L’Algérie vient de vivre des élections qui marqueront profondément la configuration de sa classe gouvernante et les événements politiques à venir.
Contrairement aux précédentes élections, il n’y a pas eu de quotas. Le terrain a été laissé libre. Libre à chacun d’utiliser son discours, sa base, ses réseaux, ses clientèles, son argent ou ses magouilles. Le plus fort sur le terrain, au sens physique et non plus au sens politique, s’est imposé ; le plus faible étant impitoyablement éliminé. 

Il y aurait eu beaucoup à dire et à redire sur la gestion de l’ensemble du processus électoral, sur la faiblesse de l’Anie, dépassée par les événements et souvent infiltrée par les barons locaux mettant même en place des formes primaires de milices. L’emprise de la société politique sur le terrain par l’argent commence à s’incarner dans différents groupes, parfois affiliés à des partis, parfois autonomes, souvent en complicité avec des représentants locaux de l’État. Cette dérive, progressive mais réelle, posera dans le futur de très lourds obstacles à l’instauration de l’État de droit et même à la sécurité de la République.  

Mais au bout du compte, et en attendant ce que nous réservera l’avenir, il reste qu’en ce 12 juin, il y a eu des gagnants et des perdants parmi ceux qui ont voulu participer à la compétition électorale. Ceux qui ont réussi leur pari feront la loi, ceux qui n’ont pu obtenir de sièges réfléchiront à leur devenir. 
Quant à ceux qui n’étaient pas présents au rendez-vous, chacun pour ses raisons, ils devront faire également leur bilan.
De fait, dans ce dernier groupe, il y a une grande partie du peuple qui, désabusée par la politique en général, s’est maintenue à l’écart de tous les enjeux électoraux. Ces Algériens sont abstentionnistes de nature. Ils ne portent aucun regard sur ce qu’ils pensent être hors de leur portée. Le sentiment d’indifférence ou d’impuissance a neutralisé leur citoyenneté.

Mais il y a également une autre frange de la population, plus active, plus ambitieuse pour le pays, qui recherche le changement et voudrait le réaliser. Seulement, sans organisation effective, elle suit, en ordre dispersé, des mots d’ordre émis par une noria d’activistes et de politiques composant une “élite” de l’opposition. Malheureusement pour cette dernière, n’ayant pu trouver ou inventer l’outil nécessaire à la réalisation de son dessein, elle a fini par se réfugier dans des automatismes stéréotypés, tant dans la rhétorique du discours que dans les actes, le boycott relevant désormais du fétichisme.

**CONSIGNE**
Poursuivez le texte sur les élections algériennes du 12 juin en reprenant après sa dernière phrase.

Entrées issues d'une source de données:
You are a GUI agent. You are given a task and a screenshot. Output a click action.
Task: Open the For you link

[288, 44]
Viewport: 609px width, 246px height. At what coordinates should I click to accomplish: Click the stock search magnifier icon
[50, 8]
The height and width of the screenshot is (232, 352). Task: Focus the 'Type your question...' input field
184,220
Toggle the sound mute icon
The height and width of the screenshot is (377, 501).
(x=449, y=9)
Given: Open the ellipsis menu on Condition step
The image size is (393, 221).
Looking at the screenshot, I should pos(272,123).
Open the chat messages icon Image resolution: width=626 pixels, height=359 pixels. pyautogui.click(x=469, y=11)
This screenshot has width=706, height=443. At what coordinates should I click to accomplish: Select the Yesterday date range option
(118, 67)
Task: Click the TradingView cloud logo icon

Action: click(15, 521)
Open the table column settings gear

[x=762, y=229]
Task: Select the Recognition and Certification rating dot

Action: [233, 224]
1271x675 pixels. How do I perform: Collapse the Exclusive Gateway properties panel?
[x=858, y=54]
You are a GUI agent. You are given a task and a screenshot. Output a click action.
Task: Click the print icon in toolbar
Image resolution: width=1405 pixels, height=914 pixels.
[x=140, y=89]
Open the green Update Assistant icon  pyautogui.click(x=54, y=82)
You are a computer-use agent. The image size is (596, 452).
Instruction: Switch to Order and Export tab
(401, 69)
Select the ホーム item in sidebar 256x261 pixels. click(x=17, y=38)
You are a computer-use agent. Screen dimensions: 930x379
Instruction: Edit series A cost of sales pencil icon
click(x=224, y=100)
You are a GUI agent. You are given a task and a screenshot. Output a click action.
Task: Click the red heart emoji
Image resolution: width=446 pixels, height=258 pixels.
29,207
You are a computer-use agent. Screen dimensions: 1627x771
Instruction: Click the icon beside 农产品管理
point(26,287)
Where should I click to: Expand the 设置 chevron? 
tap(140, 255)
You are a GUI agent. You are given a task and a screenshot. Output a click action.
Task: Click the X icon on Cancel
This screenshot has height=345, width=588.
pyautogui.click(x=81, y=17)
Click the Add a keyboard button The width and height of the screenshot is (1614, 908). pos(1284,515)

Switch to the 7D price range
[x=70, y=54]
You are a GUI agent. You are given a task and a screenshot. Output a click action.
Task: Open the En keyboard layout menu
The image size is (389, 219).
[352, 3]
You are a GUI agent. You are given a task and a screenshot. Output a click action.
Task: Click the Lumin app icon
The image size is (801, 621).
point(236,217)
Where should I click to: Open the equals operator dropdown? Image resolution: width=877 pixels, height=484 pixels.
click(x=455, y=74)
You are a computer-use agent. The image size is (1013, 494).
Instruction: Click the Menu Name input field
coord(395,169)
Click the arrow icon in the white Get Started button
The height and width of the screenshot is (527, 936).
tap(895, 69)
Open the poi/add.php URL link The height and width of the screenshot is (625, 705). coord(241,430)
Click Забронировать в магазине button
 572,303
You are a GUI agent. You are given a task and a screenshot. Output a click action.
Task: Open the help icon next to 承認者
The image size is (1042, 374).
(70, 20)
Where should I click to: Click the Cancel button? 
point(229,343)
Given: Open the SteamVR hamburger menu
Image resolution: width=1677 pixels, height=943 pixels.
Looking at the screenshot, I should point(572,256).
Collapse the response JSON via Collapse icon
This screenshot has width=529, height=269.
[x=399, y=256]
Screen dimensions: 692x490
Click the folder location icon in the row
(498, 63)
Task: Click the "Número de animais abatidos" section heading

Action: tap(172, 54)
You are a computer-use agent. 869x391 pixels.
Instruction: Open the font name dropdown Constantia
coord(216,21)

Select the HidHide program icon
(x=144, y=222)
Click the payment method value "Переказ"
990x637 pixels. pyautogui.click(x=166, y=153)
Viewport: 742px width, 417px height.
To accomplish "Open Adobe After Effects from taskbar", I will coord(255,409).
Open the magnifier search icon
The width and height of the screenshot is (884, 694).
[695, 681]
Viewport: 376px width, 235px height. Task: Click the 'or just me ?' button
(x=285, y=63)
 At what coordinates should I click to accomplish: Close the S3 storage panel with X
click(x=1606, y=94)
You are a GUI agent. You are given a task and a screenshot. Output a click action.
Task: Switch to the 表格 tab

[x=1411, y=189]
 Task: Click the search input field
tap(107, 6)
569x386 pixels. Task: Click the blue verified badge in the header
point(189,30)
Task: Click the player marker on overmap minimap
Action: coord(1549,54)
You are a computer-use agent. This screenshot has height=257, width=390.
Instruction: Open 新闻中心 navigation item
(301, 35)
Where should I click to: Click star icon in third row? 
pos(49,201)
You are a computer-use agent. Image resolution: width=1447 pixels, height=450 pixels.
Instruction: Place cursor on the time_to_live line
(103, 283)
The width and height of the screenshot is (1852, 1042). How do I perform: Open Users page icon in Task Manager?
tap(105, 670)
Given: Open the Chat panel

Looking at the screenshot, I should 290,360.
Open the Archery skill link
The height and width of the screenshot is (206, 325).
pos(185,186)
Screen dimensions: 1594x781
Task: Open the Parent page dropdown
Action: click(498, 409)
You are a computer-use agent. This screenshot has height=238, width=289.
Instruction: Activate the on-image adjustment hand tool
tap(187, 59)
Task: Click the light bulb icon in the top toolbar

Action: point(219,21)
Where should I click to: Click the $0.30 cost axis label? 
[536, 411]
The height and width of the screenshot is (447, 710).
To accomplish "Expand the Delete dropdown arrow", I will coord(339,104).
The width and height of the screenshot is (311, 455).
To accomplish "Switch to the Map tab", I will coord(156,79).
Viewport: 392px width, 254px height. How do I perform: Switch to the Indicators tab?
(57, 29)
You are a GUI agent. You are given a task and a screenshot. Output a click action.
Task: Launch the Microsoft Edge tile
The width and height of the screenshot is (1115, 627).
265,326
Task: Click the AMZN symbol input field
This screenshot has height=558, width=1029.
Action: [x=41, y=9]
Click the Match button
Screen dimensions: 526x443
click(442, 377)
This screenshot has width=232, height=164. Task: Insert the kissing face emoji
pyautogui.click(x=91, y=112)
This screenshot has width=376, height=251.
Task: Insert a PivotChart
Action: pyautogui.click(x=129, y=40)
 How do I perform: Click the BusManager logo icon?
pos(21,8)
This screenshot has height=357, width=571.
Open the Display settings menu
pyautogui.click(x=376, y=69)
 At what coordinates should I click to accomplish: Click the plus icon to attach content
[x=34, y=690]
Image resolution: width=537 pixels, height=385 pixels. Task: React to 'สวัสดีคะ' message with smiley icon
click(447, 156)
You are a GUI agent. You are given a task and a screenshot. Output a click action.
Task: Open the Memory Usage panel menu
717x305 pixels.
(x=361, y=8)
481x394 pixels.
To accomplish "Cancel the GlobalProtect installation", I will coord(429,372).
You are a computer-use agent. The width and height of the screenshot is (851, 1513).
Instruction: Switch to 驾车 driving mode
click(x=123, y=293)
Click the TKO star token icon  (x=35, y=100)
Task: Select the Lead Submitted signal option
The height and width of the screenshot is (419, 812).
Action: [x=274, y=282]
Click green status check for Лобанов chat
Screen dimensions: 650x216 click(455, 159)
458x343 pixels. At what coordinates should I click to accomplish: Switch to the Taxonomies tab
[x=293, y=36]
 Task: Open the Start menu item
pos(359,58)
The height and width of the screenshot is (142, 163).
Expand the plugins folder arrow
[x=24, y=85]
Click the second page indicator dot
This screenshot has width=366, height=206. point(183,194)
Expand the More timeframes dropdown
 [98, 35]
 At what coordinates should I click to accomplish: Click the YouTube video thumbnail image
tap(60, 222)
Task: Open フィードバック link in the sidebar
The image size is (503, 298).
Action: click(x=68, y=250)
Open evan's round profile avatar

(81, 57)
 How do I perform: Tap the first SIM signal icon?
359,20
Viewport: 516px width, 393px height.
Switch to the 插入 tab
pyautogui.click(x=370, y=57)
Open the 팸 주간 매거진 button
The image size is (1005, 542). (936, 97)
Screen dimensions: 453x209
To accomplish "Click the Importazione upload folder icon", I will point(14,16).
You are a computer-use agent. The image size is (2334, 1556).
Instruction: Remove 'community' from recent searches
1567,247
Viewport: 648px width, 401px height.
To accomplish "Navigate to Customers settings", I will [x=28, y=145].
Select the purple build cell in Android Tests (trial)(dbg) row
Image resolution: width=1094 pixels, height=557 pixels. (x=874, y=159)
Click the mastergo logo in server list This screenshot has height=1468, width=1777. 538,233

**RÉPONSE**
Bien entendu, sur le principe, ce dernier peut faire partie d’un éventail d’outils politiques pour alerter, alarmer ou faire prendre conscience d’une anomalie peu évidente ou enfin, acter une position éthique.

Toutefois, cet instrument ne peut devenir la panacée et encore moins un levier suffisamment puissant pour inverser des rapports de force institutionnels. En 2017, Jil Jadid avait, certes, boycotté les élections législatives et locales. Il n’avait, cependant, pas imaginé un instant faire la révolution, faire tomber le pouvoir ou même changer la donne. C’était une position de pur principe, de dimension morale : ne pas entrer dans un jeu politique clos où les quotas étaient la règle. Toutefois, un excès de la pratique du boycott peut se retourner contre ses auteurs car devenue une simple bouderie. Cette pratique aura favorisé une forme d’abandon et même de nihilisme face aux défis, remplaçant les valeurs de l’engagement, du courage et de l’effort, par celles de l’abandon, de la facilité et du bavardage. Pour ceux qui veulent se donner la peine de réfléchir, l’Histoire nous en offre un exemple édifiant.

En 1924, les Italiens avaient expérimenté ce phénomène, permettant à Mussolini et à son gouvernement de profiter de la “sécession avantiniana” des députés de l’opposition démocratique au grand dam des élus communistes. Cette opposition pensait que par son boycott, elle ferait tomber un gouvernement effectivement fragile à ce moment, et pourrait ensuite rétablir la légalité et l’autorité des lois niées par les milices fascistes. Or, c’est l’inverse qui s’était produit. Au bout de quelques mois, Mussolini consolida son pouvoir et instaura la dictature.
Depuis cet épisode dramatique et jusqu’à aujourd’hui, confiait un ami de ce pays, les Italiens en ont tiré la bonne leçon : “Ne plus jamais faire l’aventino !” L’expression prenant même un sens plus général pour affirmer que le citoyen ne doit pas se désintéresser des affaires publiques.
L’Algérie vient de vivre une expérience de même nature, bien que moins tragique dans ses conséquences, à Dieu ne plaise.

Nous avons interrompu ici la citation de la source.